Work required: Return the lines below exactly as they appear, please, starting with the first and ending with the one that contains "Task: Collapse the Pattern 4 node".

Records for this task:
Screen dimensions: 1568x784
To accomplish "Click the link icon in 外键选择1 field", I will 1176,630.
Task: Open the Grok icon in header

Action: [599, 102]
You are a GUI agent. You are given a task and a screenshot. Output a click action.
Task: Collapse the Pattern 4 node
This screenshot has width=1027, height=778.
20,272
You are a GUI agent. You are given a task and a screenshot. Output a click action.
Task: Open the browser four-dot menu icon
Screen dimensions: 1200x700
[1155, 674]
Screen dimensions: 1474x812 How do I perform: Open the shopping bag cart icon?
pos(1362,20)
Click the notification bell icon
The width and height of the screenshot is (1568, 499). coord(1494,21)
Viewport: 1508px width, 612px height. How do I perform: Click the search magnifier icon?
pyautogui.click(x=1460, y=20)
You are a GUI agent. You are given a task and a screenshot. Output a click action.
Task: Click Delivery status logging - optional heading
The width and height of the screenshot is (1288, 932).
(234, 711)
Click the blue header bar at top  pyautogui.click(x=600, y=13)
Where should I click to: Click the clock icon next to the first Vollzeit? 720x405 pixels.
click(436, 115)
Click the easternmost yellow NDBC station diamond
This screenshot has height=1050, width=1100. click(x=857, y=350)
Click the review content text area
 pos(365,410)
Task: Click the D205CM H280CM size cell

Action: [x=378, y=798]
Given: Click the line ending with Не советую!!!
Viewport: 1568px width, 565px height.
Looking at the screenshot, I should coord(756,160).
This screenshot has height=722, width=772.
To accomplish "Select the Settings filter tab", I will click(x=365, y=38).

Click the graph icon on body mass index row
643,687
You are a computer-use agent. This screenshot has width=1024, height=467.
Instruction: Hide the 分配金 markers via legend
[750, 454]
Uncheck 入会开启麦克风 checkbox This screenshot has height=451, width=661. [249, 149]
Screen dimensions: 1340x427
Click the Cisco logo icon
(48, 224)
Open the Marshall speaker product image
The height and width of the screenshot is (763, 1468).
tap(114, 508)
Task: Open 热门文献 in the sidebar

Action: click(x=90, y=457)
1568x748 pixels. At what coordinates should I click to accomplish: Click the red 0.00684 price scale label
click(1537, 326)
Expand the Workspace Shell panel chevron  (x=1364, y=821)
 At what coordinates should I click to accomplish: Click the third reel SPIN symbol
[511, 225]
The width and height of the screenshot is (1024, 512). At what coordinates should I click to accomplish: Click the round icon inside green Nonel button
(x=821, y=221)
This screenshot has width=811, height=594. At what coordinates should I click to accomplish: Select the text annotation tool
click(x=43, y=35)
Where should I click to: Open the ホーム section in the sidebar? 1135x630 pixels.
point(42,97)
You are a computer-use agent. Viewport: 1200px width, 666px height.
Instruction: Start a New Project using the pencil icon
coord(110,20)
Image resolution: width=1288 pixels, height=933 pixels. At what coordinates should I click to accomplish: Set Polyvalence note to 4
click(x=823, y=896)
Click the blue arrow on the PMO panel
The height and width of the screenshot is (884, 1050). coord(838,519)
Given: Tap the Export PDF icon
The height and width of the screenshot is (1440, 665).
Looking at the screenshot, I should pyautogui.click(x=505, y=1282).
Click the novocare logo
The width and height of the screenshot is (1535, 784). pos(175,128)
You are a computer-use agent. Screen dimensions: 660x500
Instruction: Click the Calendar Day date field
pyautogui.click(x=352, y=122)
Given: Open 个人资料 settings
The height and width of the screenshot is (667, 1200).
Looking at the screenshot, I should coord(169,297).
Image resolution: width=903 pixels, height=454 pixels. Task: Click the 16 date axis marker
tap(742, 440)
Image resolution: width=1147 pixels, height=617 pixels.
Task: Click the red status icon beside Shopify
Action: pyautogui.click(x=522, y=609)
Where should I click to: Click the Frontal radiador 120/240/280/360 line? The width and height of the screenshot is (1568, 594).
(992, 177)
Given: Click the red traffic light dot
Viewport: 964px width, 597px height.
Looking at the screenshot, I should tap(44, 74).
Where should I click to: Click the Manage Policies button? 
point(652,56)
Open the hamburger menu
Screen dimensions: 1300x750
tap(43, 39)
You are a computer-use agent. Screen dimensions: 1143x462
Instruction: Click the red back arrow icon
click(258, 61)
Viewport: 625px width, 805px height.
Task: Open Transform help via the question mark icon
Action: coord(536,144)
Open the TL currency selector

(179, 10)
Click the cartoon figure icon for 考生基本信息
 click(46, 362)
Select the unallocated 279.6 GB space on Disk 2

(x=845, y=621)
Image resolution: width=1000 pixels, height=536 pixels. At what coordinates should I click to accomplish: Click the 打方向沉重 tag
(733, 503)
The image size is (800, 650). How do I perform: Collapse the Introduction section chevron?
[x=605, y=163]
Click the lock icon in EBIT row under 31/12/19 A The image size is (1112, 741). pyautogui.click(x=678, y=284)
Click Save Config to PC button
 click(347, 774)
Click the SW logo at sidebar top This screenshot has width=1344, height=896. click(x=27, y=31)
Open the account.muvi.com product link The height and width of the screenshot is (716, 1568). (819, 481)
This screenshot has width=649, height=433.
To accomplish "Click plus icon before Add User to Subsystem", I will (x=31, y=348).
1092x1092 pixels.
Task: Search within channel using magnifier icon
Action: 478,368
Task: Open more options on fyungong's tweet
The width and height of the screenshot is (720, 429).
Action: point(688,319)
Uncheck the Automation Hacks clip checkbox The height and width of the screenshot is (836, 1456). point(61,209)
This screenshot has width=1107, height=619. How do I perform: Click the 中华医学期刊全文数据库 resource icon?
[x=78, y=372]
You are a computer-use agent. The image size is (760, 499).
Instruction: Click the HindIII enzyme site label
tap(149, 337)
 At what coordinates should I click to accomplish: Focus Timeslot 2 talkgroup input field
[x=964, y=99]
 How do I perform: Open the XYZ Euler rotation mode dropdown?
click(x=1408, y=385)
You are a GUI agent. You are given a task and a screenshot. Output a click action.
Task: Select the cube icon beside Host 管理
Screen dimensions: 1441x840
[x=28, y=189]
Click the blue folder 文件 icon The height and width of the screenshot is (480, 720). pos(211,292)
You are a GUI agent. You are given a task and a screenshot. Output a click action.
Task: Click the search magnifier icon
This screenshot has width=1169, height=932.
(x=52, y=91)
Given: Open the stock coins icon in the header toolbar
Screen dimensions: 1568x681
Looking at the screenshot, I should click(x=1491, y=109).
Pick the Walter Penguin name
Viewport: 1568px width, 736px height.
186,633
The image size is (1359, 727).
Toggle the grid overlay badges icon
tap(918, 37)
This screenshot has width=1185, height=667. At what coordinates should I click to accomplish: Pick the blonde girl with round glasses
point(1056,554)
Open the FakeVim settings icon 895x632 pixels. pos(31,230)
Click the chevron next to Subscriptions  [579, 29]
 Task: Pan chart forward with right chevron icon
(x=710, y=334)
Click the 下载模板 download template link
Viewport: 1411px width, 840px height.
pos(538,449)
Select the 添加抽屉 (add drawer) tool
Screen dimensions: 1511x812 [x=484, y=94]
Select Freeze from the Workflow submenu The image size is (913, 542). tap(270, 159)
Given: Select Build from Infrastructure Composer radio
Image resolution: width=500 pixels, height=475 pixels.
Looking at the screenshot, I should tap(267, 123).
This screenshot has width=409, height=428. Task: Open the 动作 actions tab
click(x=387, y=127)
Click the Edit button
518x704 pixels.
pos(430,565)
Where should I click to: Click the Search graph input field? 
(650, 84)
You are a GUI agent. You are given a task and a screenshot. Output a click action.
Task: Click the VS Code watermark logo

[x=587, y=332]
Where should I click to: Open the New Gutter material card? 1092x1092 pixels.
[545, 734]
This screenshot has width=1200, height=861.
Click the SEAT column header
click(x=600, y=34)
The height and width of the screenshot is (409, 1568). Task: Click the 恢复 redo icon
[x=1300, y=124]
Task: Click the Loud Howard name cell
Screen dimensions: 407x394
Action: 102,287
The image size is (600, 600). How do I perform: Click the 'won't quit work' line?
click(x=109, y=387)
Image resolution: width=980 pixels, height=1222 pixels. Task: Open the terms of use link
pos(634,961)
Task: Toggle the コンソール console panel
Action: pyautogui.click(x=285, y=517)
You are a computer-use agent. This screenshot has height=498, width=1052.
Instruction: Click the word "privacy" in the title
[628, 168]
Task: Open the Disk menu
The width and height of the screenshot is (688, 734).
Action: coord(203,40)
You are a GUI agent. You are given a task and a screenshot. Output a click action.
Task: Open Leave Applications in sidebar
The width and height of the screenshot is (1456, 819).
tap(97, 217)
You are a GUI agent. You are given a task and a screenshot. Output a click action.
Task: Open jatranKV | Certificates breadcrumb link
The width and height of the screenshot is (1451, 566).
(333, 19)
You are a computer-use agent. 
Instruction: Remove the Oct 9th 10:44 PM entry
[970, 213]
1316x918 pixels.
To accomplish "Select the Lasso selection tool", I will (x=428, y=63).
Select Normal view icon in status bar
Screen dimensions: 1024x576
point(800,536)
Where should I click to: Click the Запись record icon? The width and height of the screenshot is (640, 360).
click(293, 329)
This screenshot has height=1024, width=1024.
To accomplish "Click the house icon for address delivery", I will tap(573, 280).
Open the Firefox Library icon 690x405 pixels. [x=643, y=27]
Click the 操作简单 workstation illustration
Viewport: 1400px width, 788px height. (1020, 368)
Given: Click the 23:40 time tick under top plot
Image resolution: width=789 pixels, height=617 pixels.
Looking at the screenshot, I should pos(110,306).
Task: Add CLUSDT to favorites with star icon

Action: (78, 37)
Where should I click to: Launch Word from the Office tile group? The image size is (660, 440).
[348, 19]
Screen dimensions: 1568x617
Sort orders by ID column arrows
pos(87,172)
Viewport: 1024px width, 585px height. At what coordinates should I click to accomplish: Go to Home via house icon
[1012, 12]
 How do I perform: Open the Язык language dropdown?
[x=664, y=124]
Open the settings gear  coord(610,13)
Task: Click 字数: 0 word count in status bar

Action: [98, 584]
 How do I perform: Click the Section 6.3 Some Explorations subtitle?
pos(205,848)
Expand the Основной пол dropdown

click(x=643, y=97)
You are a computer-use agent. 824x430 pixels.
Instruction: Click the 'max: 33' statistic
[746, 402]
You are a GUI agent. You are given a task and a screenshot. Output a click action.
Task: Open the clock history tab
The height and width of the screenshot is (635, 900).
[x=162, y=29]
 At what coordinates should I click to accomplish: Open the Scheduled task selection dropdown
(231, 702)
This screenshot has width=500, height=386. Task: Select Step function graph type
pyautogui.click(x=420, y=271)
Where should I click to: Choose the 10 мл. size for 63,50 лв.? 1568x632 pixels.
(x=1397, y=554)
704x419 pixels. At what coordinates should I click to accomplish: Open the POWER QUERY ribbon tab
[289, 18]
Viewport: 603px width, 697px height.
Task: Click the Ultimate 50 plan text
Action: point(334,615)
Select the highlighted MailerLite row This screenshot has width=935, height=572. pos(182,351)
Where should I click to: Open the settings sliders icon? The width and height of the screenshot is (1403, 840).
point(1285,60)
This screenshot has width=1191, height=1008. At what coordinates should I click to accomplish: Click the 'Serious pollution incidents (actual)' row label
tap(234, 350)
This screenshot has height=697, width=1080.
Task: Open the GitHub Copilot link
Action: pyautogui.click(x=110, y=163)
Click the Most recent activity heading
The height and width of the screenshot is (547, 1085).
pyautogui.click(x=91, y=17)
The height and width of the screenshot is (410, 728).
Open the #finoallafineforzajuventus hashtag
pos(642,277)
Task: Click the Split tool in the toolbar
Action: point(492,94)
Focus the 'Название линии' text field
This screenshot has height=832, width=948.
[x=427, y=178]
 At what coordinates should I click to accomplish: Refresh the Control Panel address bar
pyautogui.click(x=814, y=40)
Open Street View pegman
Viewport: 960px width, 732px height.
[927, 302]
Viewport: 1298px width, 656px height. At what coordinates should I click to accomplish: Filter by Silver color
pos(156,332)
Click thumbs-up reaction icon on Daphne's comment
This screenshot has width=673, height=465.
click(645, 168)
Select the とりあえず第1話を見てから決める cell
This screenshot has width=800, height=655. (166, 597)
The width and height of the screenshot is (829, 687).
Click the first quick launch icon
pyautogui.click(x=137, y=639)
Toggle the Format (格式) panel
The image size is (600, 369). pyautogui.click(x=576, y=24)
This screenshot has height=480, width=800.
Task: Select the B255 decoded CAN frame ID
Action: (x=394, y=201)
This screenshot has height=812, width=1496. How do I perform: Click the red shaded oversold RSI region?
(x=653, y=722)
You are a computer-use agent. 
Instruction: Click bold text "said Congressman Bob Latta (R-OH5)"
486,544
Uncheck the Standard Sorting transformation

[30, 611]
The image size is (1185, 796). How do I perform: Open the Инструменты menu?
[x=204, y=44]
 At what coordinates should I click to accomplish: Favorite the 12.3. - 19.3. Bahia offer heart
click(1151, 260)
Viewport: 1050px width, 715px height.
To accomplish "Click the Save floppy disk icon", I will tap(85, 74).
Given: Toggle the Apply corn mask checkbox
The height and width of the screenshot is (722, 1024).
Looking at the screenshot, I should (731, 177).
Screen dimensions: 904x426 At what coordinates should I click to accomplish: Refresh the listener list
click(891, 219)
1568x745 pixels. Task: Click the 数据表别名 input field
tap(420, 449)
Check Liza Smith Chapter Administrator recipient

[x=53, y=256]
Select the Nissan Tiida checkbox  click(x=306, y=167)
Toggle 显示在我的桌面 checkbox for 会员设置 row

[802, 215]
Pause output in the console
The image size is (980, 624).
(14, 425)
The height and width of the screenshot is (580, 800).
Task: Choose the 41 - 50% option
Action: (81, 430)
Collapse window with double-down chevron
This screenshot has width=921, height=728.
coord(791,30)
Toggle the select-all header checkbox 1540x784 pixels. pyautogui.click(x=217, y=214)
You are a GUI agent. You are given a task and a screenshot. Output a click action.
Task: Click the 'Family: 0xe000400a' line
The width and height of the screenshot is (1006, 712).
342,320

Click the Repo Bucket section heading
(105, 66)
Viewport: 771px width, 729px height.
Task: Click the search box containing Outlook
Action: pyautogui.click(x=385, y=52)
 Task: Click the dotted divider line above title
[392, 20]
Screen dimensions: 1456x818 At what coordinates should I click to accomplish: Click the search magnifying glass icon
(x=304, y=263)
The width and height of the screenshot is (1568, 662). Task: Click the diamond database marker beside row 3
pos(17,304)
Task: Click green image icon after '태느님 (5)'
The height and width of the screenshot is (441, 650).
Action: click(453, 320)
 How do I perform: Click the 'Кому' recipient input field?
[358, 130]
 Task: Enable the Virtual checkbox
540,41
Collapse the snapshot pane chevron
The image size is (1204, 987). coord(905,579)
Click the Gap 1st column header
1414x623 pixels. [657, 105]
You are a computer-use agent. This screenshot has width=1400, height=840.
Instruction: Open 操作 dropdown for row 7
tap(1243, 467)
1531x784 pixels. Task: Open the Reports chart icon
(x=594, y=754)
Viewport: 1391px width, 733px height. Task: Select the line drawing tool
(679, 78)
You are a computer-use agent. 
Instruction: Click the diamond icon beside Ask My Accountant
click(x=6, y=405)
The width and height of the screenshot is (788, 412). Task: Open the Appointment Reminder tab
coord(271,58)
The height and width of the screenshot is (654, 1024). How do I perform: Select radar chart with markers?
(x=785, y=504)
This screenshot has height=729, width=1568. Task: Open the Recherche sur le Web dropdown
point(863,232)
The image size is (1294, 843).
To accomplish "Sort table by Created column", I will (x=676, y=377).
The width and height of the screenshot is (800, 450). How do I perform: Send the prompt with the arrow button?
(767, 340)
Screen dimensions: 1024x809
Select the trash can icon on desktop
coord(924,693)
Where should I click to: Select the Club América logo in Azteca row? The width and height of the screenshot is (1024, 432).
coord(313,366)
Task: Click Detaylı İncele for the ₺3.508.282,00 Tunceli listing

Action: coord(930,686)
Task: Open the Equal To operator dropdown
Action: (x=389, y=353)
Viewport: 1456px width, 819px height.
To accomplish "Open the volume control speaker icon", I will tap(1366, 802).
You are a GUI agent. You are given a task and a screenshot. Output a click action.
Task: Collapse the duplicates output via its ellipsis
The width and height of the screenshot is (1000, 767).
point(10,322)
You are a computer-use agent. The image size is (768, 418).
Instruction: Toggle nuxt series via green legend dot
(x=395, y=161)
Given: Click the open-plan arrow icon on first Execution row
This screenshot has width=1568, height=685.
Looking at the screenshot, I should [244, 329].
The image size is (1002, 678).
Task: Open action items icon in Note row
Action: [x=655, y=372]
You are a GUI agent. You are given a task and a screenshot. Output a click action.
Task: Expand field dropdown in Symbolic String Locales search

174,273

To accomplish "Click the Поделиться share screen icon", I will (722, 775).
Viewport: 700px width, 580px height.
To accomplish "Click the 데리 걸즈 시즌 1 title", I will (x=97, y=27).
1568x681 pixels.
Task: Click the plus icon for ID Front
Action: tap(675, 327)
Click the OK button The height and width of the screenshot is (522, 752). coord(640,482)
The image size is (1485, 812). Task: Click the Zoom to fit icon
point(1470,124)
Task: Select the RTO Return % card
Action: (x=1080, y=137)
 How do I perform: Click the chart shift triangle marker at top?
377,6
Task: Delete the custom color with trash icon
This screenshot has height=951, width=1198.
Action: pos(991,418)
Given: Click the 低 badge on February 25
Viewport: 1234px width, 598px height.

Result of the exercise:
Screen dimensions: 1568x784
To accomplish "Click the link icon in 外键选择1 field", I will 1176,630.
Task: Open the Grok icon in header

Action: [599, 102]
You are a GUI agent. You are given a task and a screenshot. Output a click action.
Task: Collapse the Pattern 4 node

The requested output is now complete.